Abstract FilePath Proposal (AFPP)

Herbert Valerio Riedel, Neil Mitchell & Michael Snoyman


The Haskell2010 Prelude defines

type FilePath = String

This representation has several shortcomings:

  • Inefficient in both time and space due to [Char]:
    • On 64bit GHC it typically allocates 24 bytes per FilePath-character.
    • Heap fragmentation as each character is represented by a separate heap object.
    • Manipulating FilePath values involves lots of costly pointer chasing.
  • Requires conversions/allocations for each system-call (e.g. POSIX this requires conversion to/from CString) as well as validations.
  • Round-tripping issues, where files have their underlying encoding lost on conversion to String.
  • Not type-safe by being a synonym of String.

One approach would be to create a new FilePath type, while leaving type FilePath = String in place. However, since the Prelude.FilePath type is ubiquitously used in many APIs, this would either amount to duplicate APIs or require conversions between the old and the new FilePath type.


Instead, we propose to phase out type FilePath = String in 3 phases:

Phase 1
Add type forward-compat conversion functions toFilePath & fromFilePath to the standard System.IO module, as that module is the official home of the FilePath type in the Haskell Report.

Also add these conversion functions for forward-compatibility to the filepath package:

module System.FilePath where

#if MIN_VERSION_base(4,9,0)
-- re-export {to,from}FilePath from System.IO
-- | Total Unicode-friendly encoding
toFilePath :: String -> FilePath
toFilePath = id

fromFilePath :: FilePath -> String
fromFilePath = id
Phase 2
Have GHC warn when a String-value is used where the FilePath synonym is expected

TODO needs investigation if it's feasible to implement

Phase 3
Make FilePath abstract in base, i.e. make FilePath into a newtype/data but don't export its constructor via non-internal modules.

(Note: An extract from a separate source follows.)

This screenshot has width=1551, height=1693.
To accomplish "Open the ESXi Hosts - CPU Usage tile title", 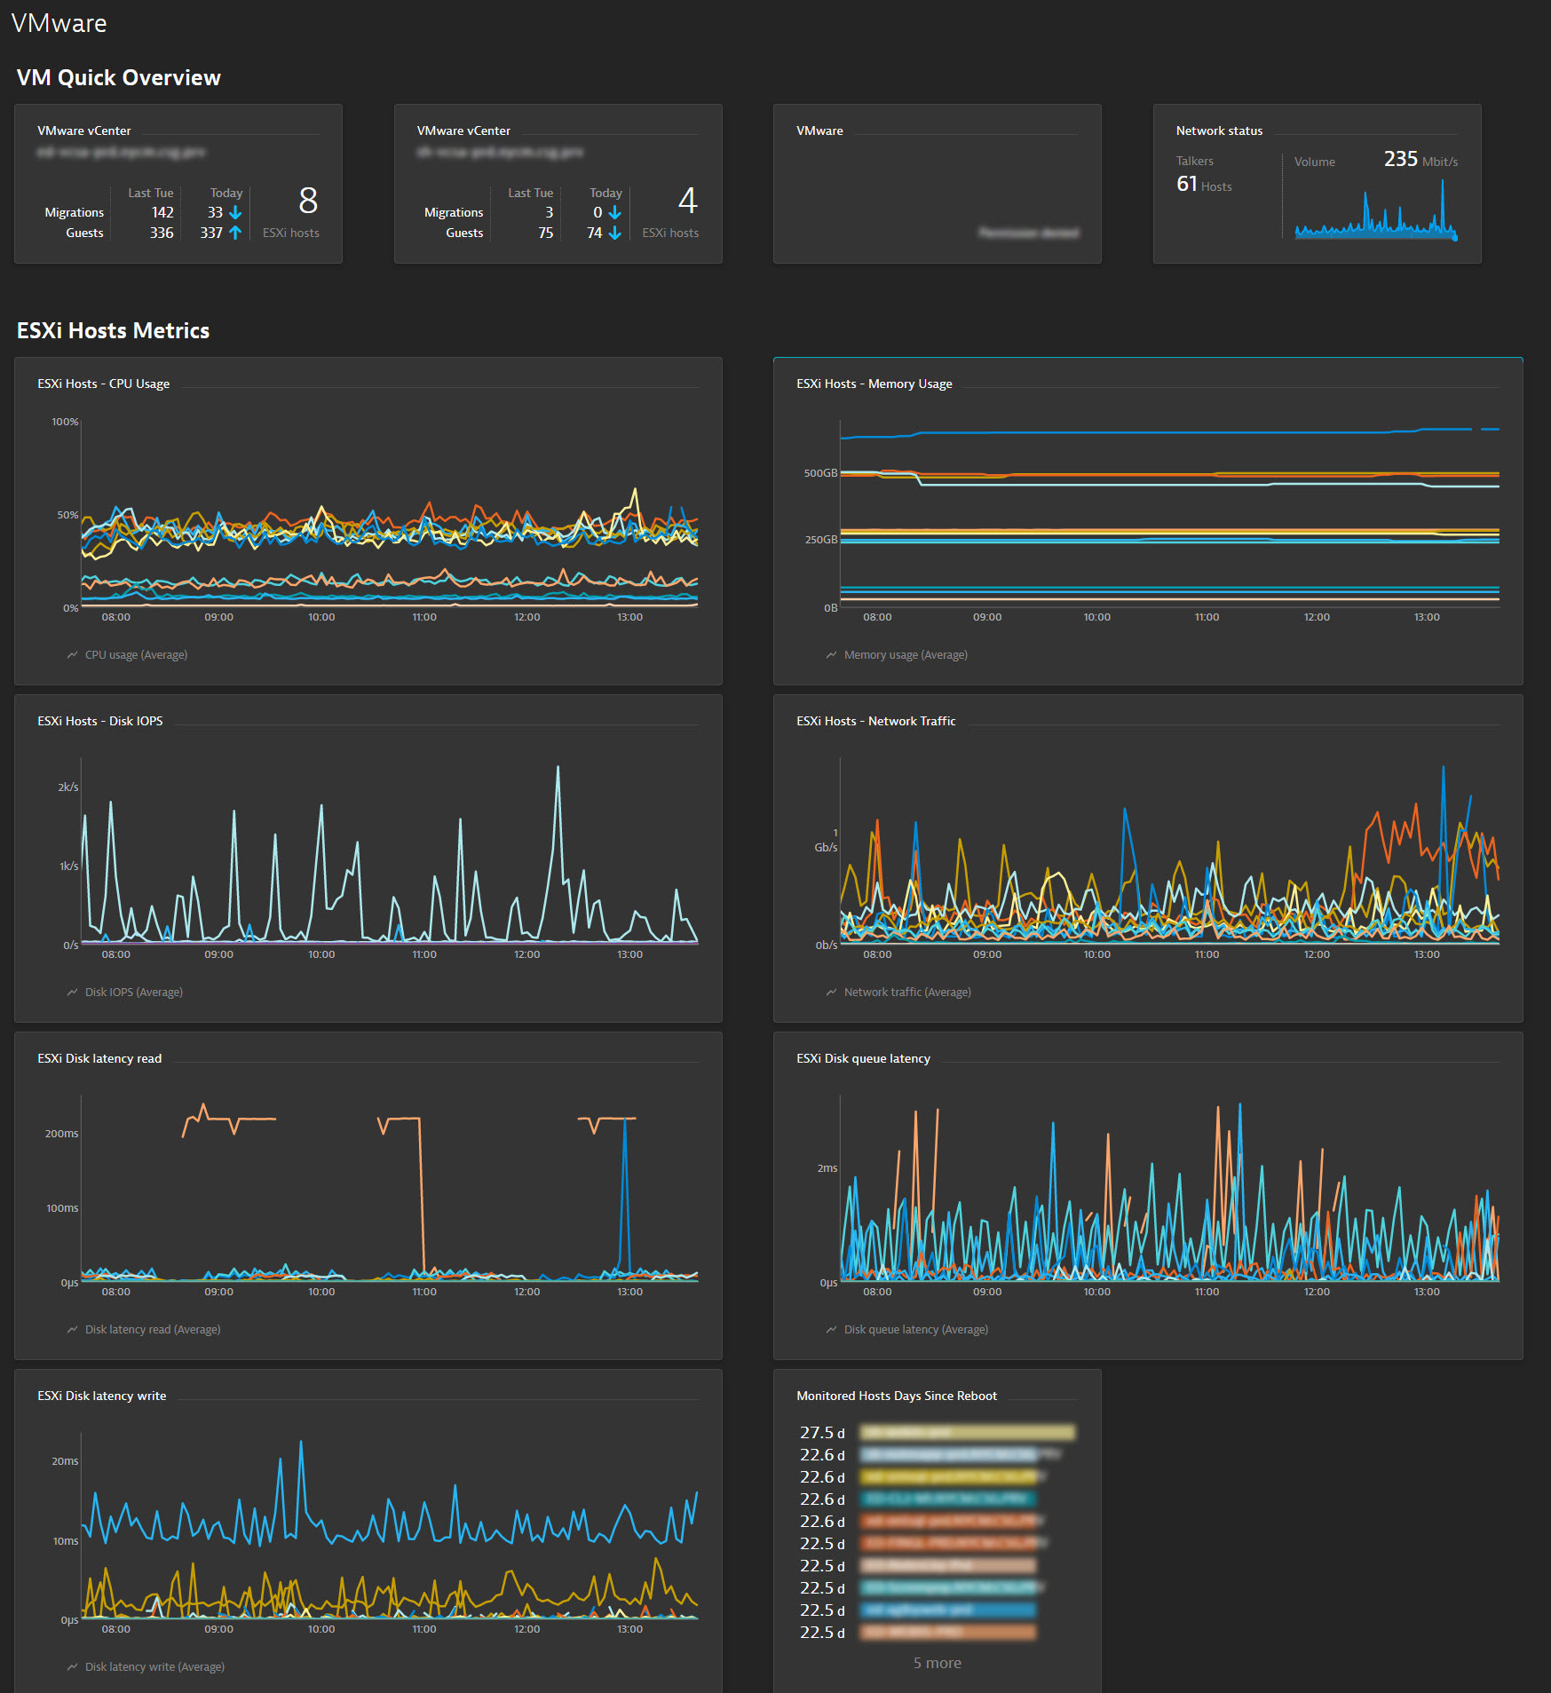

Prelude and System.IO would continue to export the type FilePath. System.IO will continue to export toFilePath/fromFilePath.

Since the internal details are not exposed, they can be changed later, but we envisage:

-- | Internal module exposing internals needed for add-on packages to
-- provide efficient operations involving `FilePath`s
module GHC.FilePath(FilePath(..),...) where

-- Using unpinned bytearrays to avoid Heap fragmentation and
-- which are reasonably cheap to pass to FFI calls
-- wrapped with typeclass-friendly types allowing to avoid CPP
-- Note that, while unpinned bytearrays incur a memcpy on each
-- FFI call, this overhead is generally much preferable to
-- the memory fragmentation of pinned bytearrays
data WindowsFilePath = WFP ByteArray# -- UTF16 data
data PosixFilePath   = PFP ByteArray# -- char[] data as passed to syscalls

#ifdef WINDOWS
type PlatformFilePath = WindowsFilePath
#elif POSIX
type PlatformFilePath = PosixFilePath
# error "no filepath representation available for this platform yet"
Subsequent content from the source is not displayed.